One type of the update function could be as follows:

type mtree' (n:nat) =
  | MTree : h:hash_t -> mtree n h -> mtree' n

val update_mtree'  (#h:hash_t)
                   (rid:resource_id)
                   (res:resource) 
                   (tree:mtree (L.length rid) h)
   : mtree' (L.length rid)

Answer

let rec update_mtree' #h 
                      (rid:resource_id)
                      (res:resource) 
                      (tree:mtree (L.length rid) h)
   : Tot (mtree' (L.length rid))
         (decreases rid)
   = match rid with
     | [] -> MTree _ (L res)
     | hd :: rid' -> 
       if hd
       then (
         let MTree _ t = update_mtree' rid' res (N?.left tree) in
         MTree _ (N t (N?.right tree))
       )
       else (
         let MTree _ t = update_mtree' rid' res (N?.right tree) in
         MTree _ (N (N?.left tree) t)
       )

One interesting part of our solution is that we never explicitly construct the hash of the nodes. Instead, we just use _ and let F* infer the calls to the hash functions.


Summary and Further Reading

In summary, we’ve built a simple but powerful authenticated data structure with a proof of its correctness and cryptographic security.

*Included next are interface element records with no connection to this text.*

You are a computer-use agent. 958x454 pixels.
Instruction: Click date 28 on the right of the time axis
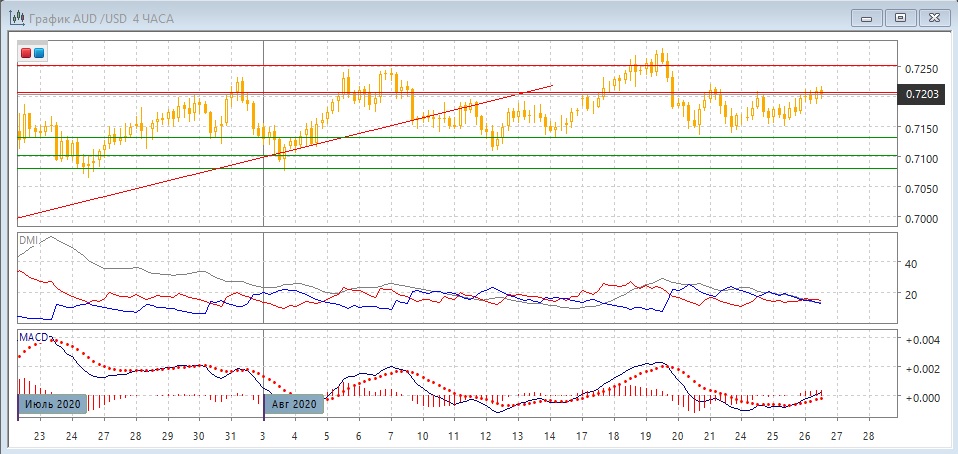click(x=868, y=437)
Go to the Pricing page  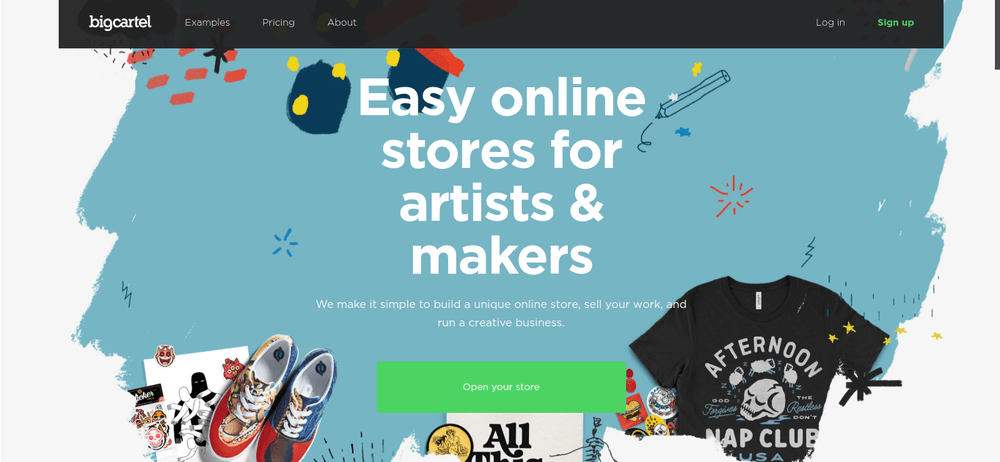pos(278,22)
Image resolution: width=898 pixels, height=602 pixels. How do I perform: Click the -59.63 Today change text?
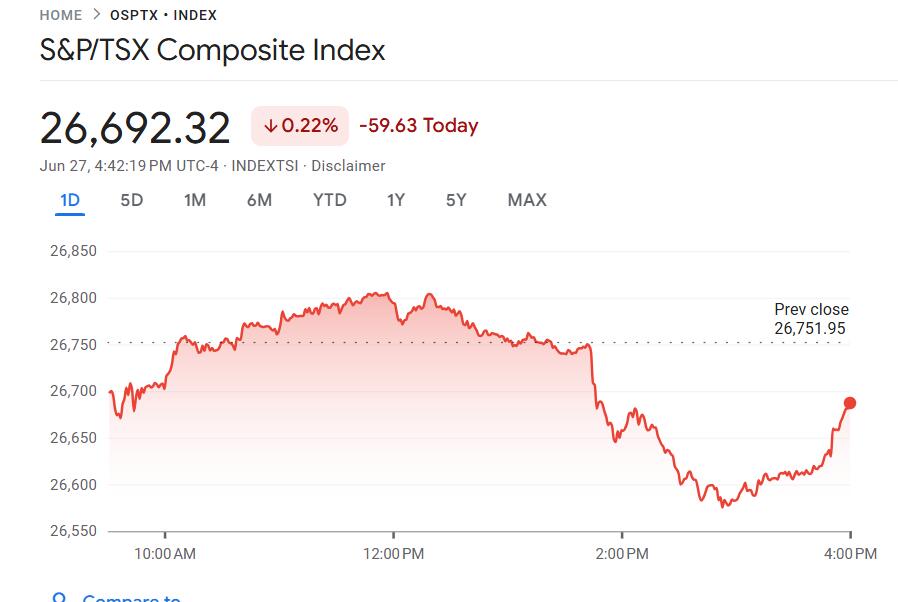(419, 125)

In practice, Merkle trees can be much more sophisticated than our the most basic one shown here. For instance, they can support incremental updates, contain optimizations for different kinds of workloads, including sparse trees, and be implemented using high-performance, mutable structures.

You can read more about various flavors of Merkle trees implemented in F* in the following papers.

  • EverCrypt, Section VII (B), describes a high-performance Merkle tree with fast incremental updates.

  • FastVer describes the design and use of hybrid authenticated data strutures, including sparse Merkle trees, for applications such as verificable key-value stores.